What to do - Find every line of the records that has "will" and return it.

(Stored data entries)
++++++

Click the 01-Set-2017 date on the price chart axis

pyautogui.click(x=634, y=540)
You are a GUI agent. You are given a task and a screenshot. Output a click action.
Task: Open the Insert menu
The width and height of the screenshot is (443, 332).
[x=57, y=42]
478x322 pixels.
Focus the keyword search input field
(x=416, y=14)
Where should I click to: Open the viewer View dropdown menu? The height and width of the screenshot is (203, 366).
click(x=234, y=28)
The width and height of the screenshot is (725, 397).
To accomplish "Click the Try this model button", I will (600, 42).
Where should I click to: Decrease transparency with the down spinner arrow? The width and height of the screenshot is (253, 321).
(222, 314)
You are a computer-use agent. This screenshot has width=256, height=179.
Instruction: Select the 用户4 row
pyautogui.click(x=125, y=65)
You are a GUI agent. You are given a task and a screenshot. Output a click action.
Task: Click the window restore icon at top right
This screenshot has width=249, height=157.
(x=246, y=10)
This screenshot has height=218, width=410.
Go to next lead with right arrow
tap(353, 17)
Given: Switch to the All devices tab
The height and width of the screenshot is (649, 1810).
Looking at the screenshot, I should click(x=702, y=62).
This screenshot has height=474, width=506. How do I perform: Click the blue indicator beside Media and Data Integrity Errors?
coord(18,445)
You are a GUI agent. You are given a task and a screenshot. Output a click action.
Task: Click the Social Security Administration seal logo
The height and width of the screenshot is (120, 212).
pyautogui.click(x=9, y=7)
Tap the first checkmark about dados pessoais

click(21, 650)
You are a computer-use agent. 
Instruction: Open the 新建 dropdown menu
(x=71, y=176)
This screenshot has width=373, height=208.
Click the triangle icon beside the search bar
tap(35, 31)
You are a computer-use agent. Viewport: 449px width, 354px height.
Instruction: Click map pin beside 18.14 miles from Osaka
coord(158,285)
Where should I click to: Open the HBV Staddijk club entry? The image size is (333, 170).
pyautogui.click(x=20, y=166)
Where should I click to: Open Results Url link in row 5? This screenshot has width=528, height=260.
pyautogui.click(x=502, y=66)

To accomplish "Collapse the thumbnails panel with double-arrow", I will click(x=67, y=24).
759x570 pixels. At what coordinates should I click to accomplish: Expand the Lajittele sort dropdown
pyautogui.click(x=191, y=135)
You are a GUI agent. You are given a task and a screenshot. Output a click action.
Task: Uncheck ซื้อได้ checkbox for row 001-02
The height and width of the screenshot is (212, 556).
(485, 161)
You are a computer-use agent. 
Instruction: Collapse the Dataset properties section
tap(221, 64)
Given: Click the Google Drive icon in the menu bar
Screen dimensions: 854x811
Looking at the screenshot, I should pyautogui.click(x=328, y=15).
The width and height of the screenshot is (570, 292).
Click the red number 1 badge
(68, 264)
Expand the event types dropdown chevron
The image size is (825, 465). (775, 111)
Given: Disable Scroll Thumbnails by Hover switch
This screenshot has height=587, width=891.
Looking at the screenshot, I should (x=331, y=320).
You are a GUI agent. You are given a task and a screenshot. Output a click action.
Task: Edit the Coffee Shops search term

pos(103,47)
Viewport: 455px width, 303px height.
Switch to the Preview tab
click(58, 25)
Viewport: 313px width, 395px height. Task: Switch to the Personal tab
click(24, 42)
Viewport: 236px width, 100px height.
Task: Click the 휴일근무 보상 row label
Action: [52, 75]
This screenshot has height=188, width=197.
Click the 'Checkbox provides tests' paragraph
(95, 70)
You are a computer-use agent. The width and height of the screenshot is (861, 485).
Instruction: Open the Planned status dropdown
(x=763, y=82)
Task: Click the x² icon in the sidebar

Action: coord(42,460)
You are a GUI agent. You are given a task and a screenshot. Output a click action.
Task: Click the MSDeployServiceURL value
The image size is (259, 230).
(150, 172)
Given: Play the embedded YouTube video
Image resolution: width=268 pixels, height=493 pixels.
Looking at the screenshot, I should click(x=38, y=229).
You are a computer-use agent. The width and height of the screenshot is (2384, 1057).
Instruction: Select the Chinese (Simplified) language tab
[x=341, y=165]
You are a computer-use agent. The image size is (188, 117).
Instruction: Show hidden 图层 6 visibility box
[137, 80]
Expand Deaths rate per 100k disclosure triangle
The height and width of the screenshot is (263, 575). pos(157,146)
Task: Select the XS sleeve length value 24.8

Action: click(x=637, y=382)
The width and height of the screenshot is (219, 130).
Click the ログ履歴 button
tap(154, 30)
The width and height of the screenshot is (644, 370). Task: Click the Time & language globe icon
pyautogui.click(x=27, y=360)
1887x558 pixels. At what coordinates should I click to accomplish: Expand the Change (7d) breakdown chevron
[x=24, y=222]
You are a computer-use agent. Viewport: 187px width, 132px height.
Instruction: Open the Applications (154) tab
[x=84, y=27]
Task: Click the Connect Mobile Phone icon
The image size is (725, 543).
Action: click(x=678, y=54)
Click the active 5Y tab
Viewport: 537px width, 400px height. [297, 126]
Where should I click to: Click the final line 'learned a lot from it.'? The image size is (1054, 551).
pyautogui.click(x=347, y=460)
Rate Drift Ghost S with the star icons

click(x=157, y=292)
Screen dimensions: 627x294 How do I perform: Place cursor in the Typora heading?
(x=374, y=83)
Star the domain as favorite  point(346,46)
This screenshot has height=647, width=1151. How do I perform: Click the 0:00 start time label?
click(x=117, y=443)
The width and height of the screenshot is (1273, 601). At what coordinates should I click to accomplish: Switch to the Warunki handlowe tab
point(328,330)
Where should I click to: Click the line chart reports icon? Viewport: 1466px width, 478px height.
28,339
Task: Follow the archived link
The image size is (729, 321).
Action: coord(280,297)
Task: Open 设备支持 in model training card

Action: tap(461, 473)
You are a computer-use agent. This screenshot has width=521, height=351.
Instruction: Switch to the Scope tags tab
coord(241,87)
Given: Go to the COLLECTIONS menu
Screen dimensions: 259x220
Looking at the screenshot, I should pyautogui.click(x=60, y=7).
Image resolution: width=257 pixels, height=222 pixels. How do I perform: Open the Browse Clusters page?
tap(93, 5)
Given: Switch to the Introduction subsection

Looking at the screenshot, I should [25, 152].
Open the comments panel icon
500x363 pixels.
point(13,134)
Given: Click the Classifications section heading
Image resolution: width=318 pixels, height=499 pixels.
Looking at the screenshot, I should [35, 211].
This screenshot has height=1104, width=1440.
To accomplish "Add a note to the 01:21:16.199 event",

++++++

Solution to the exercise -
To accomplish "Click the Try this model button", I will (600, 42).
To accomplish "Collapse the thumbnails panel with double-arrow", I will click(x=67, y=24).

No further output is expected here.